## TEXTO FORNECIDO:
________________________
Eu me sentia como se a minha própria essência estivesse derretendo: saindo de um estado sólido, palpável para um estado líquido e volátil de conceitos e ideias, impossível de segurar sem escorrer. Escrever, dessa forma, faz mais sentido. No texto, eu consigo colocar todo o líquido em um contêiner: alguns parágrafos de combinações diferentes, de caracteres que fazem algum sentido quando lidos em ordem. Diante da câmera, eu sou forçada a fazer o já faço todos os dias: colocar uma máscara, uma fantasia que não controla, mas esconde a enchente que escapa de mim. Vídeos não mostram a essência, mas o que eu quero mostrar: eu posso, até mesmo, remover as cenas de vazamentos, tapar buracos com pequenas ferramentas de edição do Capcut.
________________________
## MATERIAL REUNIDO:
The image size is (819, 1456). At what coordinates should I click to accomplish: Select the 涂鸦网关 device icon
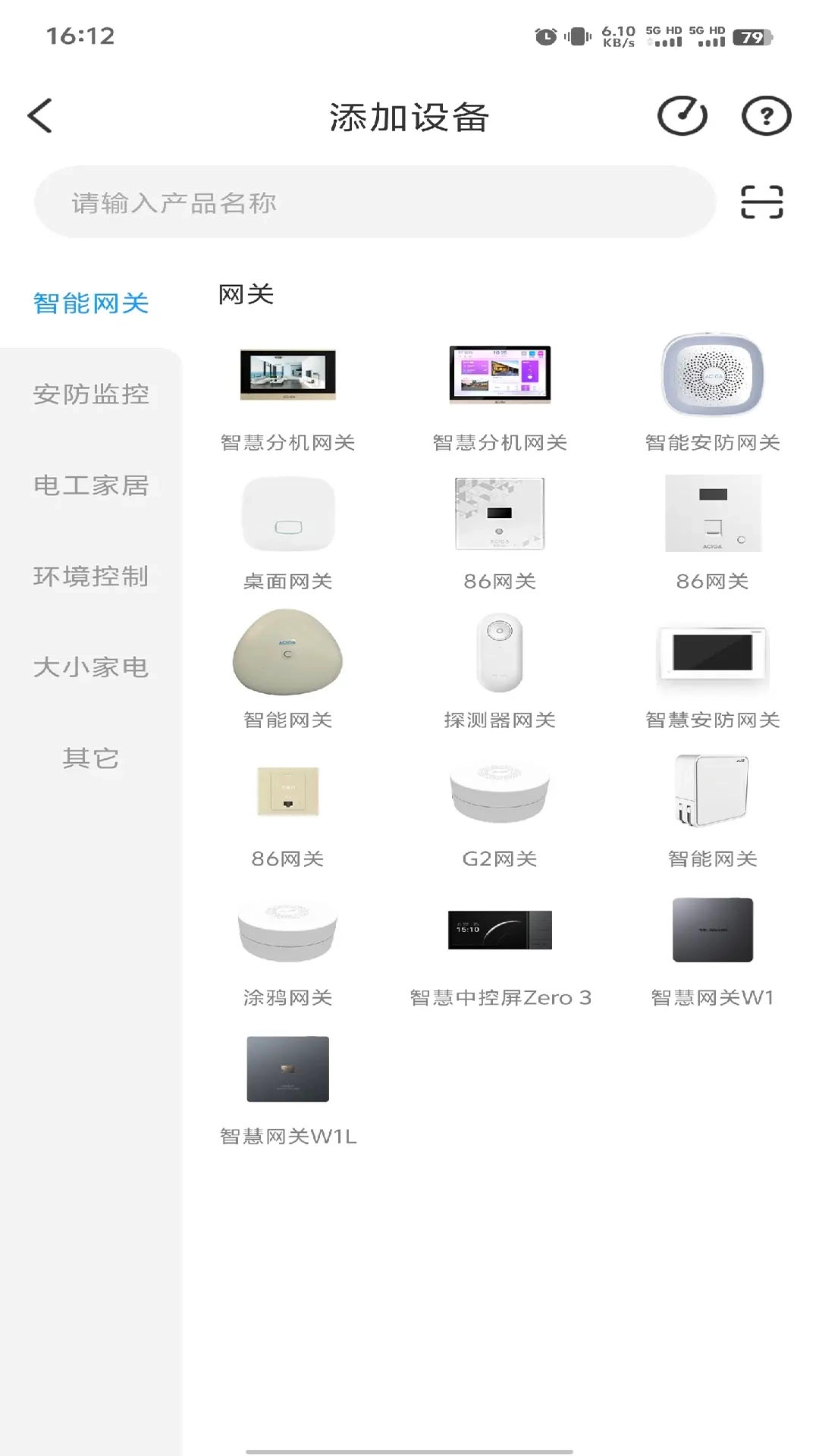tap(288, 931)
________________________
## TAREFAS A REALIZAR:
- a) Pode transcrever, sem nenhuma alteração, o trecho do texto sobre escrita e vídeo que começa nas palavras que contêm "Eu me sentia" e termina em "edição do Capcut."?
- b) Pode dar continuidade ao texto sobre escrita e vídeo, escrevendo o que viria logo após a última frase?
Não é preciso consultar o material.

## RESULTADOS:
- a)
Eu me sentia como se a minha própria essência estivesse derretendo: saindo de um estado sólido, palpável para um estado líquido e volátil de conceitos e ideias, impossível de segurar sem escorrer. Escrever, dessa forma, faz mais sentido. No texto, eu consigo colocar todo o líquido em um contêiner: alguns parágrafos de combinações diferentes, de caracteres que fazem algum sentido quando lidos em ordem. Diante da câmera, eu sou forçada a fazer o já faço todos os dias: colocar uma máscara, uma fantasia que não controla, mas esconde a enchente que escapa de mim. Vídeos não mostram a essência, mas o que eu quero mostrar: eu posso, até mesmo, remover as cenas de vazamentos, tapar buracos com pequenas ferramentas de edição do Capcut.

- b)
Mas a câmera não é a culpada da exaustão. Muito pelo contrário, a câmera se mostrou uma aliada. Uma importante ferramenta de resgate de memórias que eu ressignificaria negativamente se não pudesse registrar. O desafio de 30 vídeos curtos que criei para mim mesma em setembro e que ainda não consegui terminar, me ajudou a me ver de um jeito que espelho nenhum poderia reproduzir. A câmera te permite escolher o que você quer ver e o botão de publicar, o que você quer que os outros vejam.

Não, a exaustão vem de todas as coisas que eu não posso editar. De ser a Giulia que os outros interpretam e que os outros editam. Vem do trabalho: eu estou trabalhando em dois contratantes ao mesmo tempo. Um que quase me demitiu em agosto, antes de me trazer de volta para um projeto temporário. E um novo, sobre o qual eu pouco posso falar e do qual nem pretendo falar muito. No trabalho antigo, eu conheço as regras, as pessoas e sou tratada como especialista, o que me permite certo nível de confiança. No novo, eu pouco sei, muito aprendo. Passo boa parte do dia pesquisando, lendo, sanando dúvidas. Dois trabalhos, duas máscaras. E a troca delas precisa ocorrer de forma sincronizada.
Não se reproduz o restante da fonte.